→ About this task
Set down the line that contains "Ochtendgloren | Corina Bomann (393, 2439)" and every line after it to the end of the entries, exactly as they stand and nothing more.

→ Stored items
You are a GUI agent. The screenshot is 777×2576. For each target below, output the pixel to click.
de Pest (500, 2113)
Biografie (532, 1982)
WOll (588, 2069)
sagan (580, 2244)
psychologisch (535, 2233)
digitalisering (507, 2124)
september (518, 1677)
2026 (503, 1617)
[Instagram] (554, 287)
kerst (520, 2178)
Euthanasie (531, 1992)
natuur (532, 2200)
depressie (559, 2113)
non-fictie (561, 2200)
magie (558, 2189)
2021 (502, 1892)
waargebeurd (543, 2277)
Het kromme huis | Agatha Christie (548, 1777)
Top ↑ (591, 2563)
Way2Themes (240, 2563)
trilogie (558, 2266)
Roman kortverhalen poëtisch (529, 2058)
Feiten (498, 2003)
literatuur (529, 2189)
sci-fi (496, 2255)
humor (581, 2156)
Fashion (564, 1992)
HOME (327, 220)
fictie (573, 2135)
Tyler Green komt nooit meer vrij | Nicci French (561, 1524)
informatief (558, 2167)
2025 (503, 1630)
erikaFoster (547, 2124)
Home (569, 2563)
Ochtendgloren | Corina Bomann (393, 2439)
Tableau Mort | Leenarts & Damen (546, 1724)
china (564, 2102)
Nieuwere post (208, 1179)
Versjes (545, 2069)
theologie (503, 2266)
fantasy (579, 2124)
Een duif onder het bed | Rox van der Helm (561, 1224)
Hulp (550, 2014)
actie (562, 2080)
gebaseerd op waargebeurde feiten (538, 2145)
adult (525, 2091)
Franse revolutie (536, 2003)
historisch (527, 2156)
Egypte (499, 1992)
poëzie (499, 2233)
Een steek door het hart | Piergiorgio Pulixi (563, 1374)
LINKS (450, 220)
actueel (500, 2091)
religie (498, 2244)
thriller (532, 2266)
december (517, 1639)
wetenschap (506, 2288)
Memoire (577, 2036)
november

→ Written answer
Ochtendgloren | Corina Bomann (393, 2439)
Tableau Mort | Leenarts & Damen (546, 1724)
china (564, 2102)
Nieuwere post (208, 1179)
Versjes (545, 2069)
theologie (503, 2266)
fantasy (579, 2124)
Een duif onder het bed | Rox van der Helm (561, 1224)
Hulp (550, 2014)
actie (562, 2080)
gebaseerd op waargebeurde feiten (538, 2145)
adult (525, 2091)
Franse revolutie (536, 2003)
historisch (527, 2156)
Egypte (499, 1992)
poëzie (499, 2233)
Een steek door het hart | Piergiorgio Pulixi (563, 1374)
LINKS (450, 220)
actueel (500, 2091)
religie (498, 2244)
thriller (532, 2266)
december (517, 1639)
wetenschap (506, 2288)
Memoire (577, 2036)
november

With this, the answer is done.